- [What this exercise asks]:
1. Name every work cited in the passage on animal abuse as normative, giving the authors and year for each.
2. Write what follows the passage on animal abuse as normative, starting after its final sentence.

- [Text block]:
>>

Animal Abuse as Normative
The use of animals underpins our very existence and is inextricably tied
to capitalist relations of production, including those of profit and exploitation. As Murray (2011, p. 95) argues, ‘rather than appearing as an
anomaly opposite the capitalist system, the enslavement of non-human
animals has become embedded in and an intrinsic component of the
capitalist economy’. This is especially the case for the billions of ‘farm’
animals bred, reared and slaughtered for food who, according to Torres
(2007, p. 11) are destined to become ‘nothing more than living
machines, transformed from beings who live for themselves into beings
that live for capital. Capital has literally imprinted itself upon the bodies
of animals’ (Torres 2007, p. 11).
Earlier we mentioned that a rich body of ecofeminist work has examined
how animal slaughter is normalised in male and human-dominated societies
(see for example, Adams and Donovan 1995). Ecofeminists have helped to
establish that by humans placing them/ourselves at ‘the top of the food chain’
(other) animals are transformed into consumable things; things that no longer
have any sense of agency, individuality or (potential) personhood (see for
example, Cudworth 2014). This neatly separates humans from animals and,
crucially for the current debate, allows them to be seen as ‘walking larders’.

<<

- [Record set]:
>>

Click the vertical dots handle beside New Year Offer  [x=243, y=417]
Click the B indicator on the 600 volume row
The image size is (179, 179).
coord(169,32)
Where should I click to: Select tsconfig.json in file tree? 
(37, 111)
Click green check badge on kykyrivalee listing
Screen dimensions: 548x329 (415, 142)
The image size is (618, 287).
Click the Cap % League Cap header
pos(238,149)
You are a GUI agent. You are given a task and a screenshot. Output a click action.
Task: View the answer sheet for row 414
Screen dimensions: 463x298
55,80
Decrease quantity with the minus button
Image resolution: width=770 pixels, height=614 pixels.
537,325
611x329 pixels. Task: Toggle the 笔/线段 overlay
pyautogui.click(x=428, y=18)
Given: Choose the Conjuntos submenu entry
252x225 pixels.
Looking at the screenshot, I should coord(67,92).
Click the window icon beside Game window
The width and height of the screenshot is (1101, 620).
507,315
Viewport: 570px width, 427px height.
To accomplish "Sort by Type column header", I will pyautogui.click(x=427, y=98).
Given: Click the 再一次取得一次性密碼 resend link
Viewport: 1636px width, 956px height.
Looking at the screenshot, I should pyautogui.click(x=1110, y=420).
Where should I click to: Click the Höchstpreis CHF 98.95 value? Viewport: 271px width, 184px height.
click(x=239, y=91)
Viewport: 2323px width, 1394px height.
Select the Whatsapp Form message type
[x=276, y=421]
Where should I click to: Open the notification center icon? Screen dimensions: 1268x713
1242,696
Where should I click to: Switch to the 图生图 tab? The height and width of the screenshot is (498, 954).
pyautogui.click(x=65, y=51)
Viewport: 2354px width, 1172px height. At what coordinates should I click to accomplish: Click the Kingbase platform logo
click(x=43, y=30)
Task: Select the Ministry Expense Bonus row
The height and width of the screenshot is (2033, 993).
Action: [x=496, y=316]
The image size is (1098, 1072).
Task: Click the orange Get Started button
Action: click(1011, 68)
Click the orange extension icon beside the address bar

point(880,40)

<<

- [Results for each task]:
1.
Murray (2011)
Torres (2007)
Adams and Donovan (1995)
Cudworth (2014)

2.
Quite simply they become objects and potential food sources, as opposed to
emotional individual subjects with any rights or entitlements. In effect, any


potential connection that humans may feel with other (consumable) animals
is removed through a series of cultural sleights of hand that deny empathising
with their plight. It is also why great efforts are made to separate meat
products from their sources.
Meat eating has become so normalised that it need not be explained or
seriously defended. Rather than stand by their/our decision to eat meat and
face how this ‘meat’ is produced, treated and dismembered, most people
subscribe to dominant discourses that have a variety of techniques for explaining away the inherent abuse of animals in meat production and consumption.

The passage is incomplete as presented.